Estando las cosas como están, las políticas públicas deberían de estar principalmente dirigidas a resolver el espeluznante tema de la inseguridad en este país. Sin seguridad no hay crecimiento ni inversión ni empleos ni oportunidades ni futuro. Así de simple. La gente deja de trabajar en sus negocios, cierra sus comercios, ya no frecuenta lugares de entretenimiento y termina por abandonar de plano sus comunidades. Estamos hablando, sobre todo, de los mexicanos que se encuentran en un estado de extrema indefensión por no contar con los medios para protegerse: el tendero de la esquina, el dueño de la pequeña tintorería del barrio, el trabajador que se desplaza desde la periferia en un desvencijado microbús, la dueña de la tortillería, el pequeño agricultor… Personas, todas ellas, que afrontan de pronto una circunstancia de absoluto desamparo cuando las atracan en el transporte público o se les aparecen unos sujetos en el changarro para exigirles una exorbitante paga semanal. Quienes conllevan en primerísimo lugar las atroces durezas de la criminalidad son los pobres, señoras y señores, no esos “ricos y poderosos” parapetados en sus mansiones y escoltados por guardaespaldas armados cada vez que deciden aventurarse por las calles de la ciudad.

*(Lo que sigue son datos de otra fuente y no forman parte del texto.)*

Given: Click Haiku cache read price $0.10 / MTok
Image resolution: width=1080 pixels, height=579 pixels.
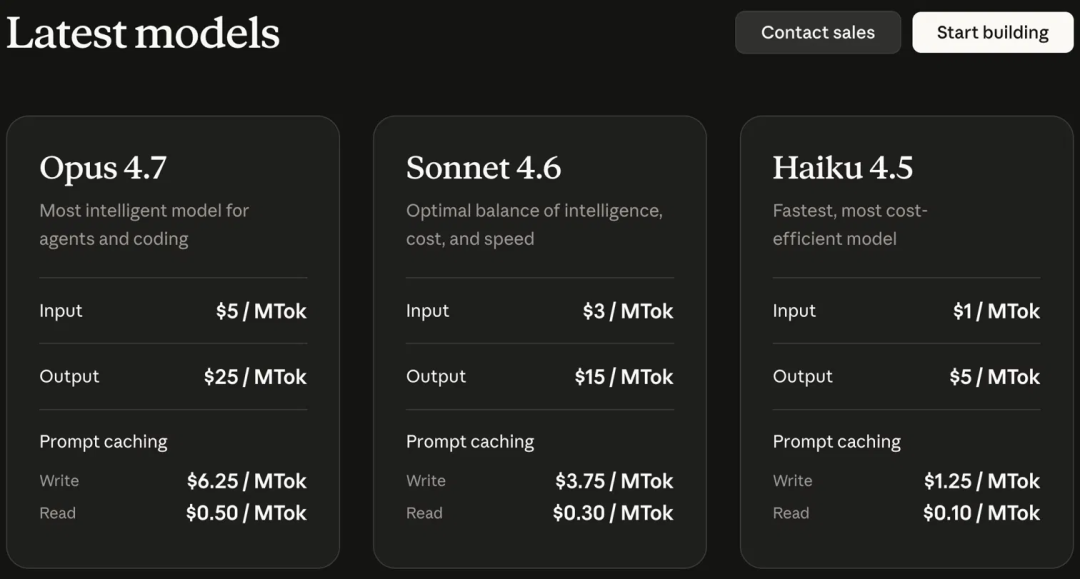Looking at the screenshot, I should tap(982, 513).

Ahora bien, la gran disyuntiva que enfrentan los Gobiernos es dedicar —a una cosa o la otra—unos recursos fatalmente limitados. Ése es el dilema de siempre de los administradores de los caudales del erario. Pregúntenle ustedes a cualquier gobernador de una entidad federativa —por no hablar de los presidentes municipales, permanentemente atenazados por la precariedad presupuestal— cuál viene siendo el problema más determinante de su encargo y responderán con una palabra: el dinero. O, más bien, la crónica falta de recursos para dedicarlos a necesidades urgentísimas, compromisos adquiridos, proyectos, exigencias de los ciudadanos o mero pago de las deudas contraídas por sus antecesores.

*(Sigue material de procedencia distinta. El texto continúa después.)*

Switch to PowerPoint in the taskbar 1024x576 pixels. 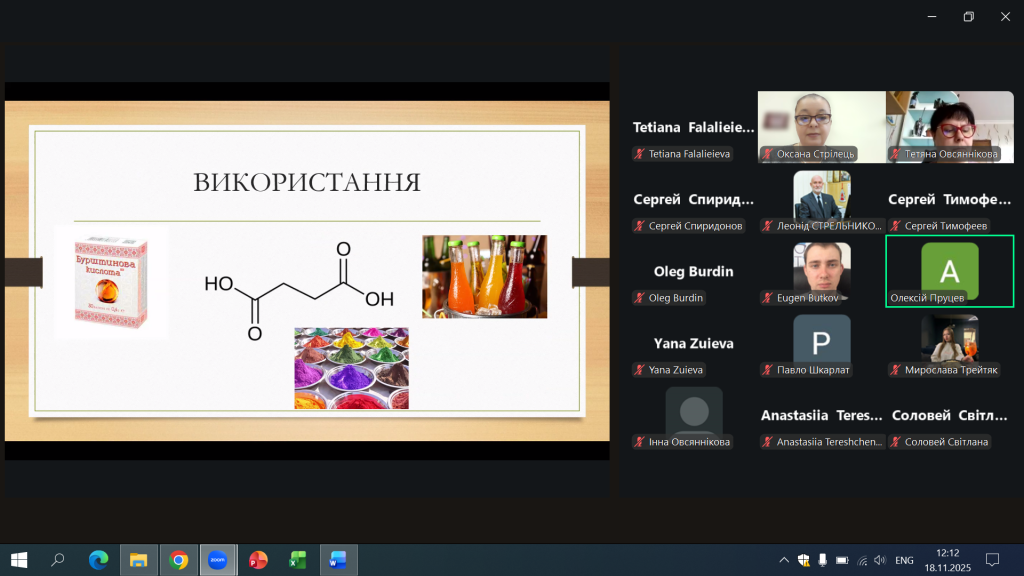click(258, 560)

La opinión pública no parece registrar esta realidad y una gran mayoría de nuestros compatriotas cultiva con fascinación la fantasía de que el Estado posee arcas rebosantes de inagotables riquezas y que las evidentísimas carencias que sobrellevamos resultan de la corrupción vernácula. Y, es cierto que las raterías de los politicastros y sus cómplices son escandalosas pero vienen siendo todavía mucho más agraviantes por ocurrir, justamente, en un entorno de consustancial precariedad.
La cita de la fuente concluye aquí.